GUARD: You going to be all right?

Startled, she is unable to see the man because of the light in her eyes from the flashlight. She tries holding up one hand, then the other to mask the light. She can only see his outline, making out his uniform's cap.

NURSE: Yeah. My car's just over here. Good night.

He turns off the flashlight and walks away.

She walks over to her car, inserts the key into the door lock when she hears a man call out.

MAN: Help! Help!

She looks over to an orange mini bus and can see the man through the windshield and side window of the vehicle.

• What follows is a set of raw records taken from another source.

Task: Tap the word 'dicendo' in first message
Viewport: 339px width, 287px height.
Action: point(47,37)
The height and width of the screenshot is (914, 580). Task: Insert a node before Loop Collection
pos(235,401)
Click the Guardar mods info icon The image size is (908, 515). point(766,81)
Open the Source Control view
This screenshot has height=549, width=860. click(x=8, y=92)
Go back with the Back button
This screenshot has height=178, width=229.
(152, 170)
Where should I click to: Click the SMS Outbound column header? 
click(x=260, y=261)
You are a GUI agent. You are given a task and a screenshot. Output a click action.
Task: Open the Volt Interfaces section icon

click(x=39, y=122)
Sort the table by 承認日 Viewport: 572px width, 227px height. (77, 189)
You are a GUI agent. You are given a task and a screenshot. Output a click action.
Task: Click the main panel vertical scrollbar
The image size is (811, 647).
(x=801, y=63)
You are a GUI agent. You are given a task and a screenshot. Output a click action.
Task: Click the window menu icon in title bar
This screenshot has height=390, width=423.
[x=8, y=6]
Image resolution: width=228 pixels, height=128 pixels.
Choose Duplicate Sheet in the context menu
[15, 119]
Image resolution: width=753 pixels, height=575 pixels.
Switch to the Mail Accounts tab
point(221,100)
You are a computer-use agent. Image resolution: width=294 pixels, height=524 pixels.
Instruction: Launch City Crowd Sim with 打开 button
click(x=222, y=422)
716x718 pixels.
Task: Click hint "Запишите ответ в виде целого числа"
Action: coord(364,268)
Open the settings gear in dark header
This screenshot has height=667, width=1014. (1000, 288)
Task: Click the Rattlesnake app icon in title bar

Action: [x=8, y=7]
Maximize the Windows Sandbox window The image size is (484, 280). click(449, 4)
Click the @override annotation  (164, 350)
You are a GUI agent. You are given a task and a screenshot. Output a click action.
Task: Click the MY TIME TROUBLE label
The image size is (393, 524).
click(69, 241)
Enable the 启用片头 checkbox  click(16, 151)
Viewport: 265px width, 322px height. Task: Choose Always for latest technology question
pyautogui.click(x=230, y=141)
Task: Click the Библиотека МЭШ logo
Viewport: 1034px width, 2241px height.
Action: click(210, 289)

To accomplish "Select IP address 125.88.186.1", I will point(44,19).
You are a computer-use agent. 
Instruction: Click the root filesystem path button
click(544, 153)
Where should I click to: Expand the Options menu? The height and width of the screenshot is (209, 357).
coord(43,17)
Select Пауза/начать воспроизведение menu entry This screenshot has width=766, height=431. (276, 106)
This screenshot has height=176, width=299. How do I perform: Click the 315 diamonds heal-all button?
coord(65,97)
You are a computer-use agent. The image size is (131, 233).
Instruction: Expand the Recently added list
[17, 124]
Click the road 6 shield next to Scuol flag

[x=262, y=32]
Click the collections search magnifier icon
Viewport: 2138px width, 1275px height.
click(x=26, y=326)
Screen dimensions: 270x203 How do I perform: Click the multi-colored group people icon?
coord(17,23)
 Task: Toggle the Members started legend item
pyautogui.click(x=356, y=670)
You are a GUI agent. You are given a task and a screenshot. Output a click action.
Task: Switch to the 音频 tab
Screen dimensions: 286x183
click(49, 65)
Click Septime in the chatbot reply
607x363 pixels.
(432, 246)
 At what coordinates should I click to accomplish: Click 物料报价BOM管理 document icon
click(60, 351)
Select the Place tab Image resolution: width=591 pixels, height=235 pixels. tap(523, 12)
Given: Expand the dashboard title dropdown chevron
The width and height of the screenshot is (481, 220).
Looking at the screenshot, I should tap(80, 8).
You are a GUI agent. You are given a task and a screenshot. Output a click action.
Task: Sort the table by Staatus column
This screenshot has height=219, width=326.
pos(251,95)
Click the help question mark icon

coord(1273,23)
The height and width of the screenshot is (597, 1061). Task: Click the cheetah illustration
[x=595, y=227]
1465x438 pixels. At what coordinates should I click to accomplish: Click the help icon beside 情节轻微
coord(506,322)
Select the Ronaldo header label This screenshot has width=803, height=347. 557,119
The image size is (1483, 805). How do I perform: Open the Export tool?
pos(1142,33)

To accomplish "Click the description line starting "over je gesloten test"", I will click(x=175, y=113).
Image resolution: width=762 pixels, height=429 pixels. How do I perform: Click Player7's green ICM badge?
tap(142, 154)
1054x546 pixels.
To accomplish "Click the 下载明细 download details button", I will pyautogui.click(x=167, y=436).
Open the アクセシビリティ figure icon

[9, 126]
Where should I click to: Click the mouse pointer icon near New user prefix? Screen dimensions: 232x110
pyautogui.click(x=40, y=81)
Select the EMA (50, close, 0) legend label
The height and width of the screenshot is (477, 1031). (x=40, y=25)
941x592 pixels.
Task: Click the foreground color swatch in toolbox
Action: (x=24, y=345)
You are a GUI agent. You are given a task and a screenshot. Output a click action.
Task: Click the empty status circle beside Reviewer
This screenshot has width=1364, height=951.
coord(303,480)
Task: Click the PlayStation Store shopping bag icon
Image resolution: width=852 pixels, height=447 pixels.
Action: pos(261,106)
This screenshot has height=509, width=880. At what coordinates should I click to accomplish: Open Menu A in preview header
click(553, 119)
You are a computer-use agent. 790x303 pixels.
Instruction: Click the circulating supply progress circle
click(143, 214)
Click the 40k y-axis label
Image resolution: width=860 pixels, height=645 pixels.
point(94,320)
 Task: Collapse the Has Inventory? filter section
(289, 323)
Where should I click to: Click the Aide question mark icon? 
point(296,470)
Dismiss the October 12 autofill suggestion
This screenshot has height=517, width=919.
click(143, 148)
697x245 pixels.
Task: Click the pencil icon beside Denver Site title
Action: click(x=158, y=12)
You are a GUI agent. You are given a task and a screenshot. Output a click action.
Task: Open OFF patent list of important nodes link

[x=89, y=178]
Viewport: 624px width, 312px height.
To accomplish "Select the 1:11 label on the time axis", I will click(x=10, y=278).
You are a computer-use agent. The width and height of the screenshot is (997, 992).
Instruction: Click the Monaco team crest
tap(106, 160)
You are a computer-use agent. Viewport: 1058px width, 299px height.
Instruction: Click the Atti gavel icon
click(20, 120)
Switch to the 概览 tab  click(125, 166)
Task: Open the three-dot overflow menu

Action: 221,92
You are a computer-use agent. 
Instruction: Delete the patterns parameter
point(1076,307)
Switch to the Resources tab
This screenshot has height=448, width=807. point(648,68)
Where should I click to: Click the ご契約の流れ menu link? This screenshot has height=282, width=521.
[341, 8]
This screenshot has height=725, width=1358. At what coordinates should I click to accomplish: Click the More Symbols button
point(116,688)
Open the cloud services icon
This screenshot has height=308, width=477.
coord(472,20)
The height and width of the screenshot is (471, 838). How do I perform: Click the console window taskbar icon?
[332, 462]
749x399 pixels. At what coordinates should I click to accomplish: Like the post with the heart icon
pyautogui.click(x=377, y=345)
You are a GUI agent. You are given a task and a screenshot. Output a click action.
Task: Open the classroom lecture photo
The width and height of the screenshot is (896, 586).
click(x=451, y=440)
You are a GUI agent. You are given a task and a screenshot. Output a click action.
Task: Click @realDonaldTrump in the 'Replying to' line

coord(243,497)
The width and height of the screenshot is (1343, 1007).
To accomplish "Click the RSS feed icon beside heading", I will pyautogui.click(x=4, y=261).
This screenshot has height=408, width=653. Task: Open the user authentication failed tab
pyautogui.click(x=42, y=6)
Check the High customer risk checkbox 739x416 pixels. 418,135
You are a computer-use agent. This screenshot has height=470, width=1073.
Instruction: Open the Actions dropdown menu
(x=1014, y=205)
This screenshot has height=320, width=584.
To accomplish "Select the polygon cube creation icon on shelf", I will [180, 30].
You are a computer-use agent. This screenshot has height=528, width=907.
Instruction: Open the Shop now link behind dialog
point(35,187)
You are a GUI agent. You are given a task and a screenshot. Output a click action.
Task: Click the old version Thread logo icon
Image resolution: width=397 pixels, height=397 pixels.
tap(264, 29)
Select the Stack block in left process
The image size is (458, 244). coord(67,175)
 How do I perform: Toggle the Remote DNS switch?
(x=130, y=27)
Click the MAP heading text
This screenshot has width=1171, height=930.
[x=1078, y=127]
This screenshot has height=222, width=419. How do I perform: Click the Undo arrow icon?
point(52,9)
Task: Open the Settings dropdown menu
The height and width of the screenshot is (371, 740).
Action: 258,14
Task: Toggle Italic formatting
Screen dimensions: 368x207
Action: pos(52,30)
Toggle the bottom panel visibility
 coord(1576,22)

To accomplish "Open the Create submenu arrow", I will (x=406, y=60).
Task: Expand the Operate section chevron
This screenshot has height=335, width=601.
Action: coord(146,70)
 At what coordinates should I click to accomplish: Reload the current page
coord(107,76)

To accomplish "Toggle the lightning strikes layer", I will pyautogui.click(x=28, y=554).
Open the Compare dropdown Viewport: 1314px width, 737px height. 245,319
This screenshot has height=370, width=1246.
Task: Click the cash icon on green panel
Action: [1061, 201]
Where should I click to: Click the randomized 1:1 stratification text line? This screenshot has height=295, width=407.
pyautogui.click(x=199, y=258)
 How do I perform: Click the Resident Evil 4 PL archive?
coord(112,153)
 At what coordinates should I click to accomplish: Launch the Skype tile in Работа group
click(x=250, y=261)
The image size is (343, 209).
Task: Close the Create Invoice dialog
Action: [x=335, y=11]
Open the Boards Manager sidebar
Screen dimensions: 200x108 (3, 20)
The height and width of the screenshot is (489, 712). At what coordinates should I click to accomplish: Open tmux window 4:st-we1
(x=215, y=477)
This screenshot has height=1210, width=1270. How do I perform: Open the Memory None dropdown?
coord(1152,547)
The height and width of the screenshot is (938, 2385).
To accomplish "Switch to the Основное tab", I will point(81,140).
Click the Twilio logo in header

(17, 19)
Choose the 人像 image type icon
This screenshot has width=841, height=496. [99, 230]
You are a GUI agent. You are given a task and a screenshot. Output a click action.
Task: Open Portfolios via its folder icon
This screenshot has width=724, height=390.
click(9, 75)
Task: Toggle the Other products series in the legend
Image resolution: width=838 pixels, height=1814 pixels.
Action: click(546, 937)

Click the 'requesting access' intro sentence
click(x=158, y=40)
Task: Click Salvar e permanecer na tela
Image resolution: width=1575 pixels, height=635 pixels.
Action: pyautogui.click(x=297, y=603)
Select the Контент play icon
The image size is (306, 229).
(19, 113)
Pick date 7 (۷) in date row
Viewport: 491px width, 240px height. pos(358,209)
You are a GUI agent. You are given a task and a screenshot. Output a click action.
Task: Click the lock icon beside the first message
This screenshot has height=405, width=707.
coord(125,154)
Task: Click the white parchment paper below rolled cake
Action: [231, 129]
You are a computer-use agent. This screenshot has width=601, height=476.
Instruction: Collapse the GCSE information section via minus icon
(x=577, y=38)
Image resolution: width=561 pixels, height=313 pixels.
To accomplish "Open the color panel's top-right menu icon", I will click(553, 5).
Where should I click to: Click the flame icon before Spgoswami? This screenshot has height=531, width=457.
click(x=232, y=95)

He is standing outside of his car and can be heard struggling with some packages.

NURSE: You okay over there?

MAN: Oh, yeah. It's just - my glasses fell off when I tried to shut the door with my arms full and I can't... don't worry. I- I'll find them. Thank you.

She considers for a moment, then cautiously walks over to the orange mini bus. She sees the man barely succeeding in holding two large coolers in his arms.

MAN: Thank you so much. I- I- I... they should be near the door. I didn't really feel them fly too far off.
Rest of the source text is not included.